Quarta-feira, 3 de Fevereiro de 2010

Mário Crespo é a figura do dia, a frase da semana, o jornalismo que não ousa dizer o seu nome. Enfim, tudo o que era preciso para podermos falar do que mais gostamos e que é falar mal de alguém. Para começar é preciso apreciar a história que deu lugar ao artigo, que, por sua vez, deu lugar à censura que deu lugar à demissão do Mário Crespo do Jornal de Notícias, que deu lugar as declarações de solidariedade e de repúdio aos intervenientes, que dá lugar a um livro que se vai editar e que dará lugar a uma outra coisa que dará lugar a outra qualquer até que assim nos fartemos. Só de imaginar a sala do restaurante do Tivoli tenho a sensação de estar num filme de Hitchcock.
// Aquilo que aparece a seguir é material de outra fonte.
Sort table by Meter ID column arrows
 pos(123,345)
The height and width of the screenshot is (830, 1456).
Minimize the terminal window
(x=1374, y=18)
Numa mesa está o director de uma estação de televisão privada a almoçar calmamente com a estrela mais mediática e alta do canal. Eles não sabem mas noutras mesas almoçam outras pessoas menos conhecidas mas amigas de um famoso jornalista do mesmo canal. De repente entra na sala nada menos que o senhor primeiro-ministro acompanhado de mais dois outros ministros. Os comensais do restaurante fingem que não o vêem por uma questão de educação e porque fica bem fazer de conta que tudo é normal e que todos os dias nos encontramos com altas personalidades do governo e dos media. O governante, sempre à vontade em qualquer sítio onde se fale português, cumprimenta simpaticamente o director do canal e a bela acompanhante, por acaso, mulher de um ex compagnon de route. Aqui é que a história se complica. Há três versões. A primeira é que o primeiro-ministro, cansado de andar de discutir o Orçamento de Estado, disse que o Mário Crespo que era isto e o outro e tudo em voz alta para quem quisesse ouvir. A segunda versão, é que o PM, conhecido pelos seus dotes de galã, quis fazer uma piada ao director do canal para fazer rir a acompanhante e fez de conta que na SIC existia uma coisa parecida ao jornal da sexta-feira da TVI e que se devia tomar medidas espanholas. Todos riram. Mas os vizinhos de mesa, amigos do jornalista visado, não gostaram. Rapidamente tiraram os iPhones e os Blackberrys e informaram o alvo das críticas. A terceira e última versão é que nada disto aconteceu e tudo não passa de uma manobra para nos fazer esquecer os problemas que realmente afectam o país. Esta versão é acarinhada pelos colaboradores mais próximos dos ministros comensais. É com acontecimentos destes que se faz a história de uma nação. Fora isso, tudo bem.